Text extract:
START

Nicola Upson remembers P. D. James
As part of our celebrations for the centenary of P. D. James’ birth, author of the Josephine Tey novels Nicola Upson shares her memories of the crime writing icon.
There’s a pen pot on my desk that means the world to me, a mug in the shape of a rabbit’s face, with eyes that have a familiar twinkle. For years before I inherited it, that rabbit sat on P. D. James’s desk, a silent collaborator in the fine art of murder; now, it’s my companion through good writing days and bad, a talisman of almost sacred significance.

END

To do:
Copy out the passage from the P. D. James memoir word for word, starting at "Nicola Upson remembers" and ending at "almost sacred significance.".

Supplied data:
START

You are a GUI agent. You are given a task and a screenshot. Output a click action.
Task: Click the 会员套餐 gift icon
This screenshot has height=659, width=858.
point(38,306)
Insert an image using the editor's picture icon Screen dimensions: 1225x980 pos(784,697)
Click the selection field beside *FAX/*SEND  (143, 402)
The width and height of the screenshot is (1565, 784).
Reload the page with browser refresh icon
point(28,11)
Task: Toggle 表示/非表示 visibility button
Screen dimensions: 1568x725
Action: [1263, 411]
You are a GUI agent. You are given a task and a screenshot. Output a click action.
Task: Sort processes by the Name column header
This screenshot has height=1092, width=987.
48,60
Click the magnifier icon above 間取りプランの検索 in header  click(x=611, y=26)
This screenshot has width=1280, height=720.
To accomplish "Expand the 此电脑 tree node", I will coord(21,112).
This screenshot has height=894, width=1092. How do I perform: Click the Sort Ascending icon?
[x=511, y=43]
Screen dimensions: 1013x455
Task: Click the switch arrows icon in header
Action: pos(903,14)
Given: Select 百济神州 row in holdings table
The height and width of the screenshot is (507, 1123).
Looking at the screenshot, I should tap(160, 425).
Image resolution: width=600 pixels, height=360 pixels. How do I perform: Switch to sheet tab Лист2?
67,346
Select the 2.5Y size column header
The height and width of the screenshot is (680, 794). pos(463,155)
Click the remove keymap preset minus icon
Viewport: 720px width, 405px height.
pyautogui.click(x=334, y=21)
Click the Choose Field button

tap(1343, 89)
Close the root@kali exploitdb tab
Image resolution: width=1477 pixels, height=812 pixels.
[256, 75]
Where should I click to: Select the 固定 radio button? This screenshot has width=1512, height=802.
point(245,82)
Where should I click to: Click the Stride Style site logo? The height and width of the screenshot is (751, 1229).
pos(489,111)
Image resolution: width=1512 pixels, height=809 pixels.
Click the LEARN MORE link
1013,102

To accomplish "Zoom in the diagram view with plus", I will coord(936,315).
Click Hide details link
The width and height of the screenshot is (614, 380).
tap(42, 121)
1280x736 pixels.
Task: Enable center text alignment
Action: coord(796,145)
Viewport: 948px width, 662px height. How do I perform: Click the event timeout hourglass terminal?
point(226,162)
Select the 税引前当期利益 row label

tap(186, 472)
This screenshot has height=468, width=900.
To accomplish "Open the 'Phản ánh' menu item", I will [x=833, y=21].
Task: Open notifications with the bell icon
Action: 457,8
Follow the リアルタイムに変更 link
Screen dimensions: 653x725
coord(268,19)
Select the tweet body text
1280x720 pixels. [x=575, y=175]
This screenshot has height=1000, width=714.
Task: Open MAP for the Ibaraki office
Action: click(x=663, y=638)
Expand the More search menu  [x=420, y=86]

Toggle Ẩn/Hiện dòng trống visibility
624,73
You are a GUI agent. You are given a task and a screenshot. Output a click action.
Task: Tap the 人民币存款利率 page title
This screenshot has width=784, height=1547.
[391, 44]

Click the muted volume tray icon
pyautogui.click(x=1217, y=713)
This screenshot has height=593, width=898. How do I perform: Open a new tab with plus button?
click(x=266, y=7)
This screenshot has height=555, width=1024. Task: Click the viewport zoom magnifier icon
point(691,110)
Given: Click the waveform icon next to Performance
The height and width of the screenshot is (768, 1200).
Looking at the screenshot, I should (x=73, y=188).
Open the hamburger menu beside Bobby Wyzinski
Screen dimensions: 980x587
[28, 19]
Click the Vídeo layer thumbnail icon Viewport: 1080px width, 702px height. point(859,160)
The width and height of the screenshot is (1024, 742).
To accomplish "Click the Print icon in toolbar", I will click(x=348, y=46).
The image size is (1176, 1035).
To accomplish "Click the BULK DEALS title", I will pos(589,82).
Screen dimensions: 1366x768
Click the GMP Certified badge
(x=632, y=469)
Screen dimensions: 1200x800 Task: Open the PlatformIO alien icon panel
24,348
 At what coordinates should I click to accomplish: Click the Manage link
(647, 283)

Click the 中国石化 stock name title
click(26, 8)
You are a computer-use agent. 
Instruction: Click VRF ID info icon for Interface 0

END

Written solution:
Nicola Upson remembers P. D. James
As part of our celebrations for the centenary of P. D. James’ birth, author of the Josephine Tey novels Nicola Upson shares her memories of the crime writing icon.
There’s a pen pot on my desk that means the world to me, a mug in the shape of a rabbit’s face, with eyes that have a familiar twinkle. For years before I inherited it, that rabbit sat on P. D. James’s desk, a silent collaborator in the fine art of murder; now, it’s my companion through good writing days and bad, a talisman of almost sacred significance.